◆ **Screenshot and document pointing data**:
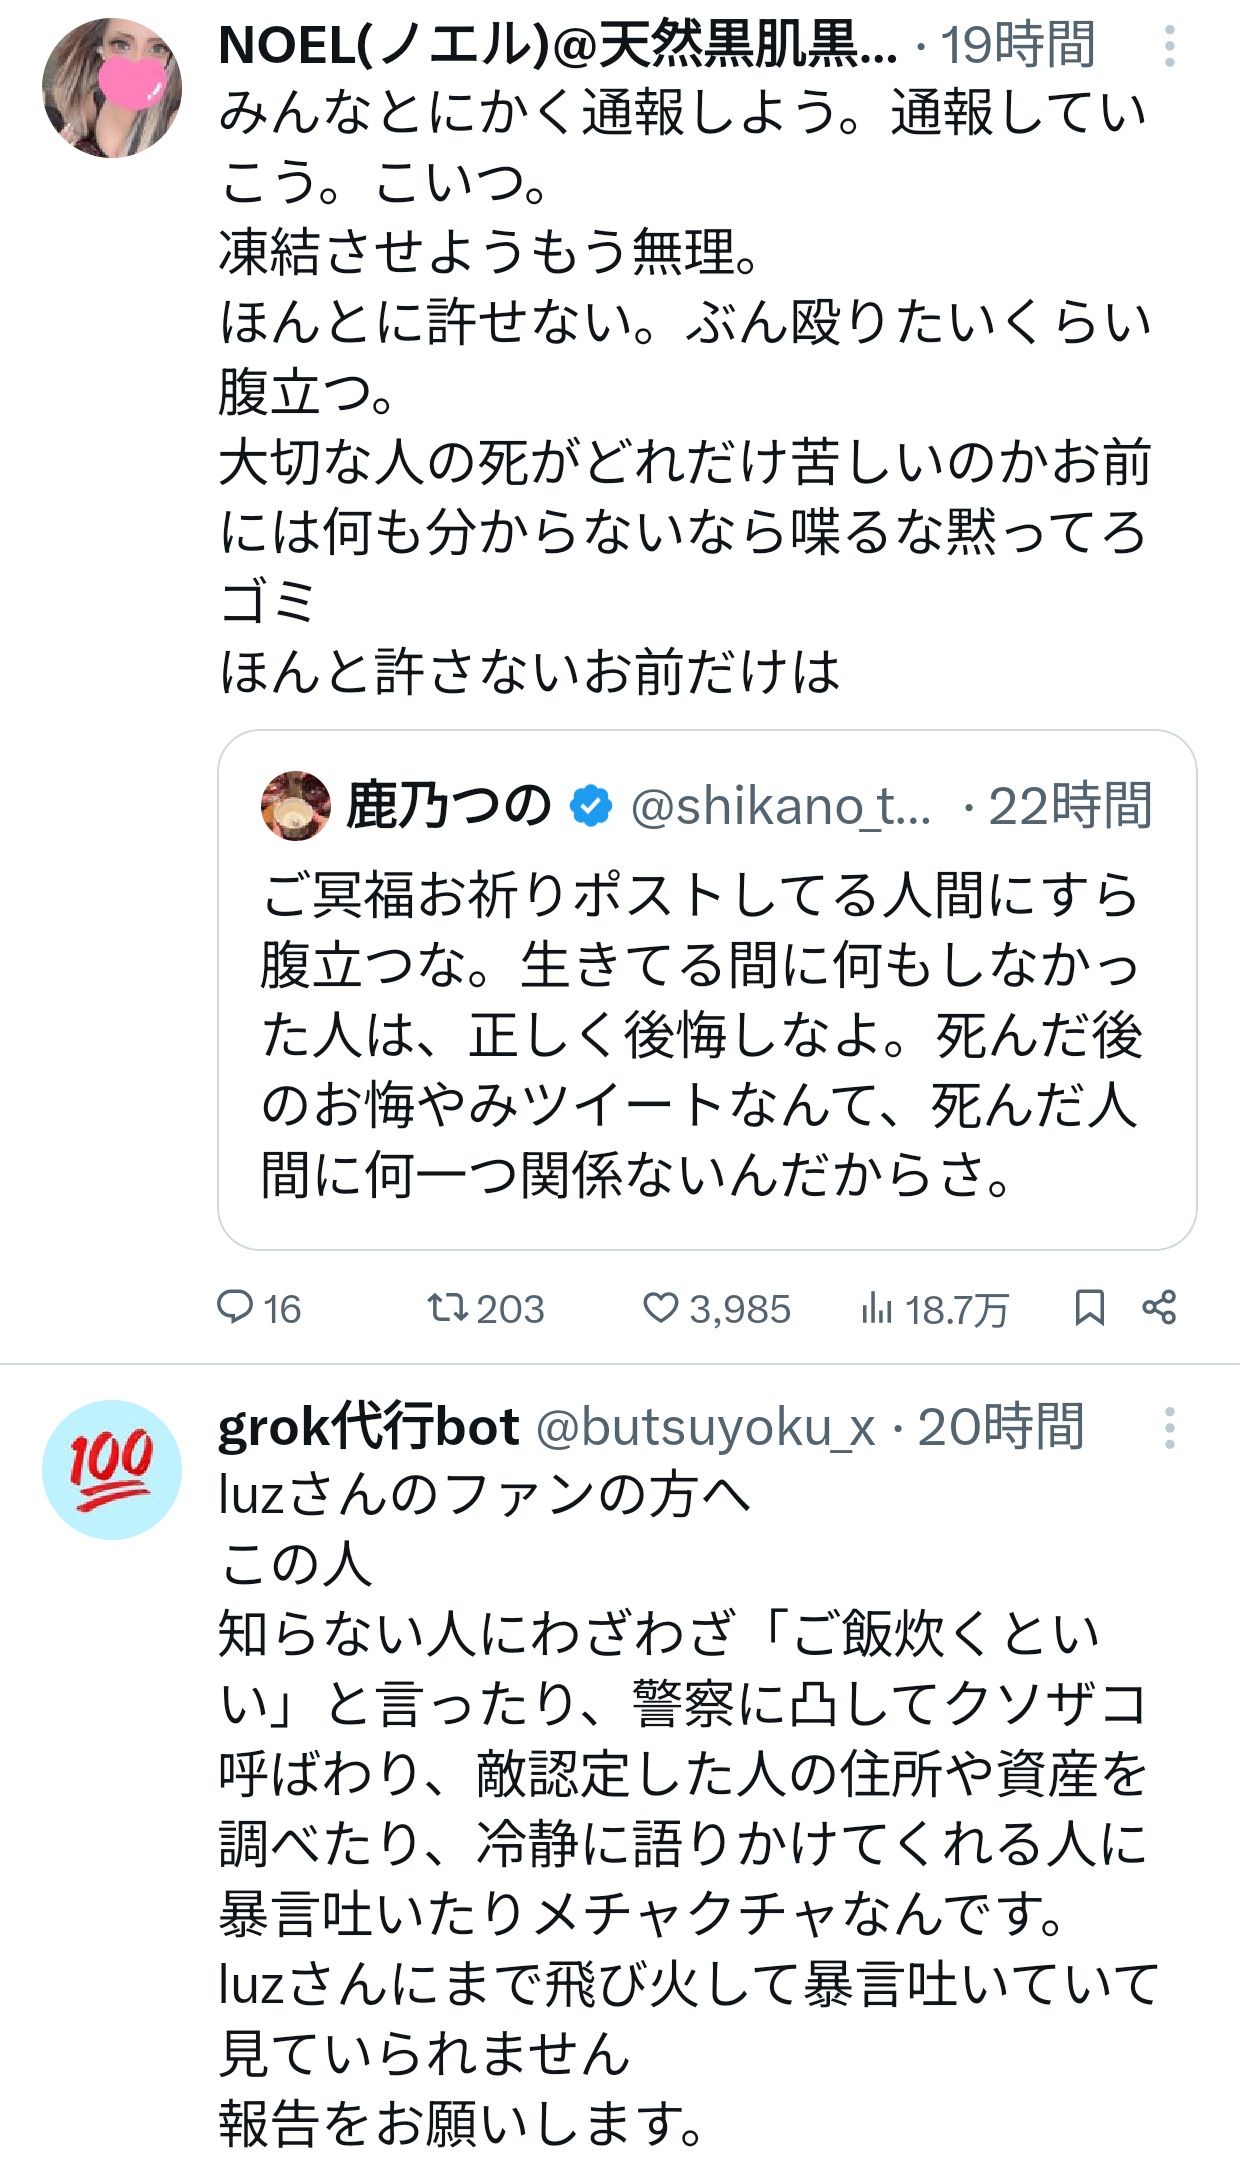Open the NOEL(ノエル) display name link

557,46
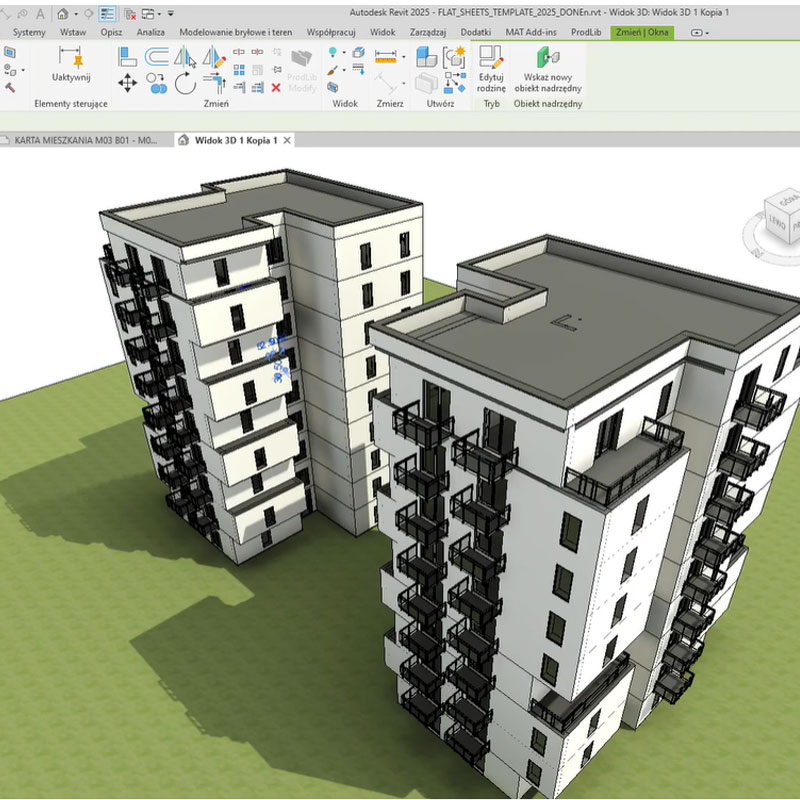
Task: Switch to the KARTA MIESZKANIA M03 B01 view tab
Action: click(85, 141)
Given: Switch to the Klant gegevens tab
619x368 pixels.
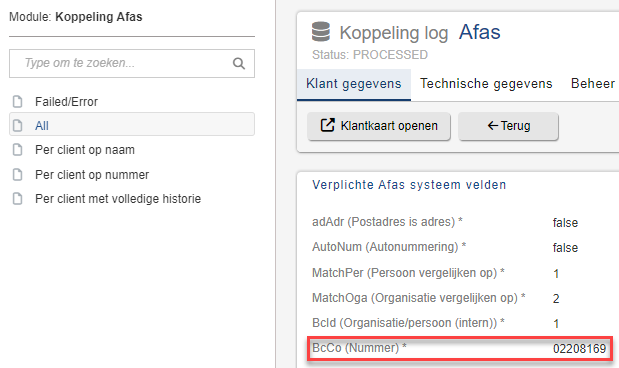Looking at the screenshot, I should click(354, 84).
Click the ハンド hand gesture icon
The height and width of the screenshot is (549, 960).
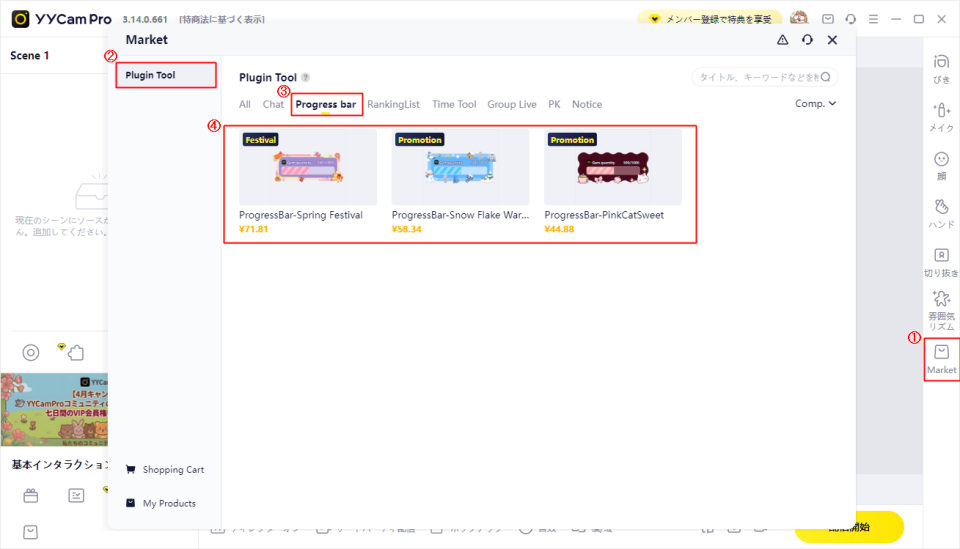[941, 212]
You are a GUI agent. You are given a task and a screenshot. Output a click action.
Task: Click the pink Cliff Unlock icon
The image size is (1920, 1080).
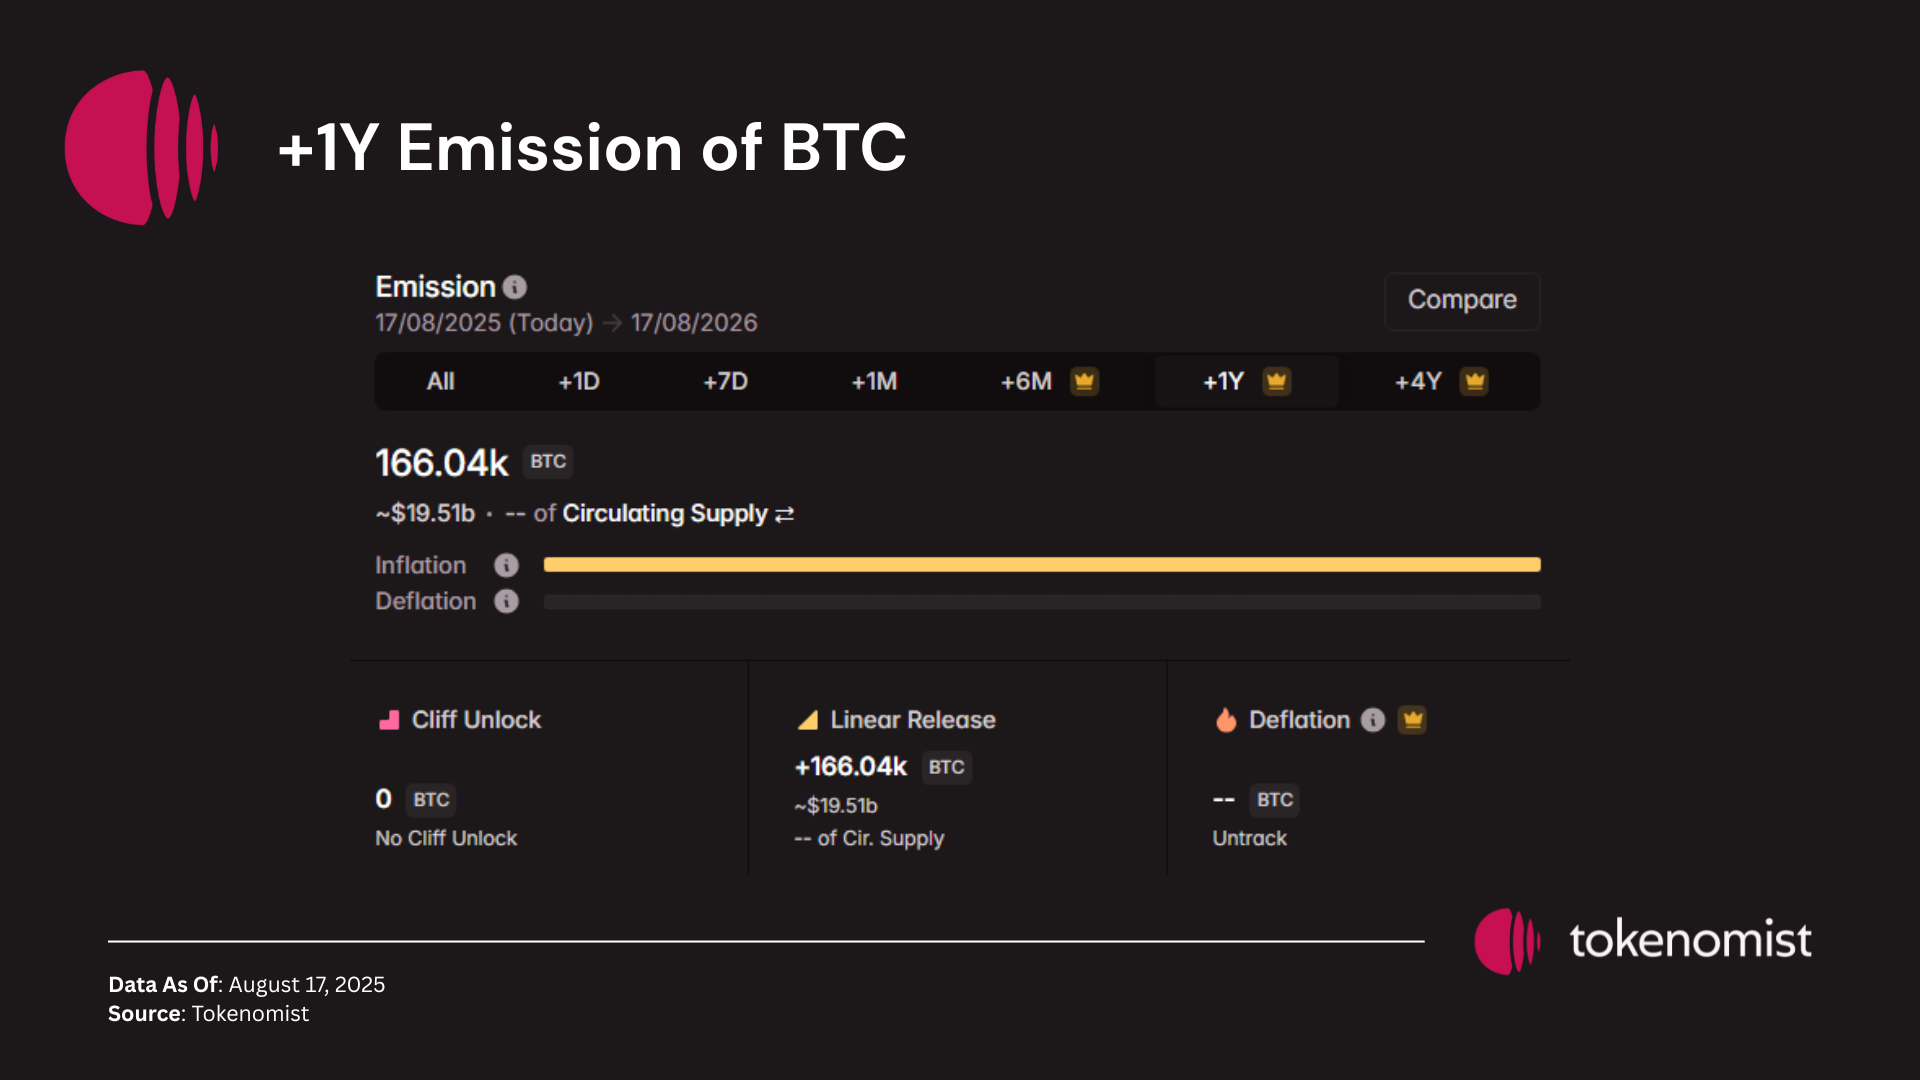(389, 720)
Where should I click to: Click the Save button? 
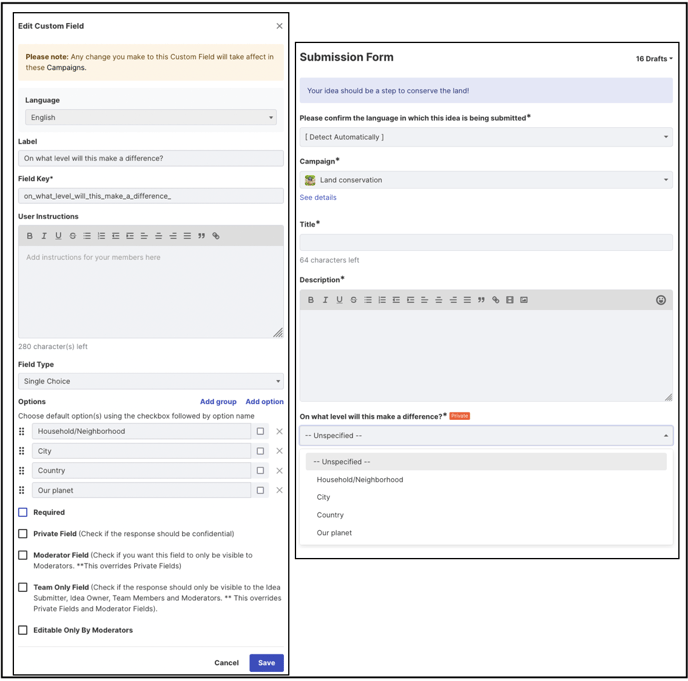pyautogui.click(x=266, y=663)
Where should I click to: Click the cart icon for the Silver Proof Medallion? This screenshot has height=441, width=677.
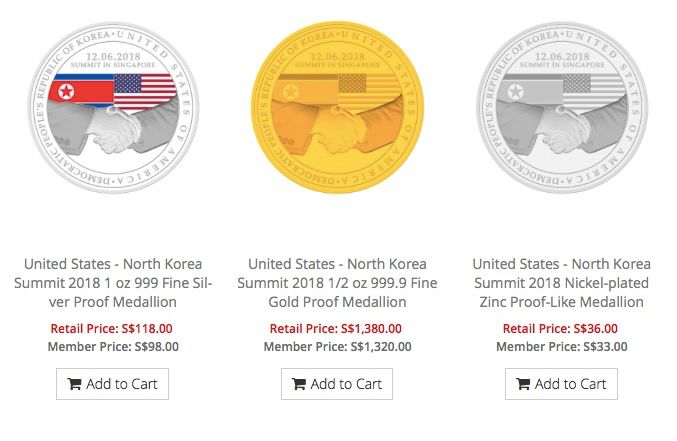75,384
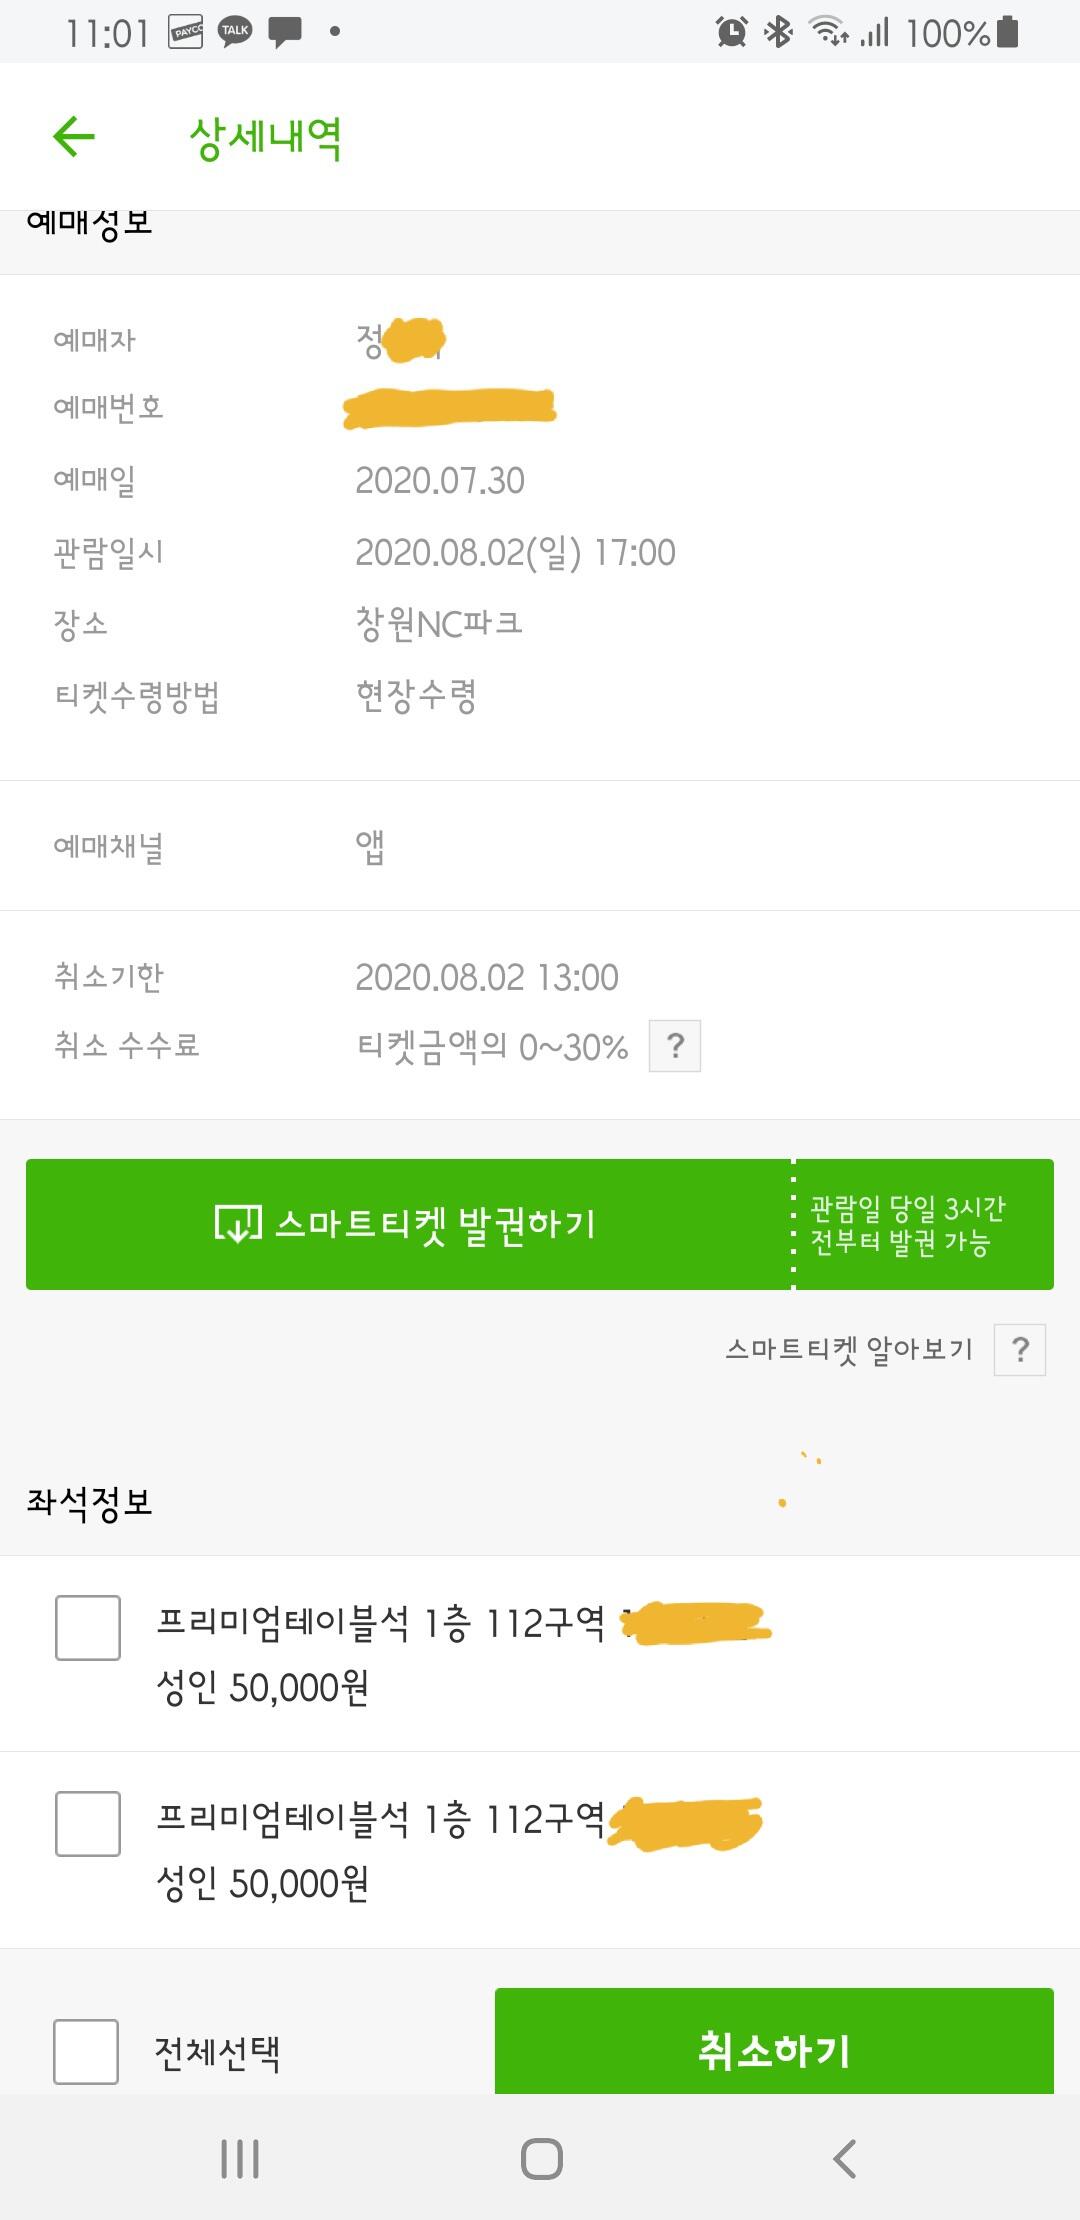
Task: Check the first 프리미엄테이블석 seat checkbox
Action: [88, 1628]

◆ **PROBLEM DETAILS**: Rewrite every line of the records with "Where should I click to" changed to "Which spot should I click to" and nothing else altered. Leave the pictures out of your answer.

◆ **THE OUTPUT**:
Open the NOEL(ノエル) display name link

557,46
Task: Switch to the KARTA MIESZKANIA M03 B01 view tab
Action: click(85, 141)
Given: Switch to the Klant gegevens tab
619x368 pixels.
Looking at the screenshot, I should click(354, 84).
Click the ハンド hand gesture icon
The height and width of the screenshot is (549, 960).
[941, 212]
You are a GUI agent. You are given a task and a screenshot. Output a click action.
Task: Click the pink Cliff Unlock icon
The image size is (1920, 1080).
(389, 720)
Which spot should I click to: Click the Save button? 
pyautogui.click(x=266, y=663)
Which spot should I click to: Click the cart icon for the Silver Proof Medallion? This screenshot has height=441, width=677.
75,384
Task: Check the first 프리미엄테이블석 seat checkbox
Action: [88, 1628]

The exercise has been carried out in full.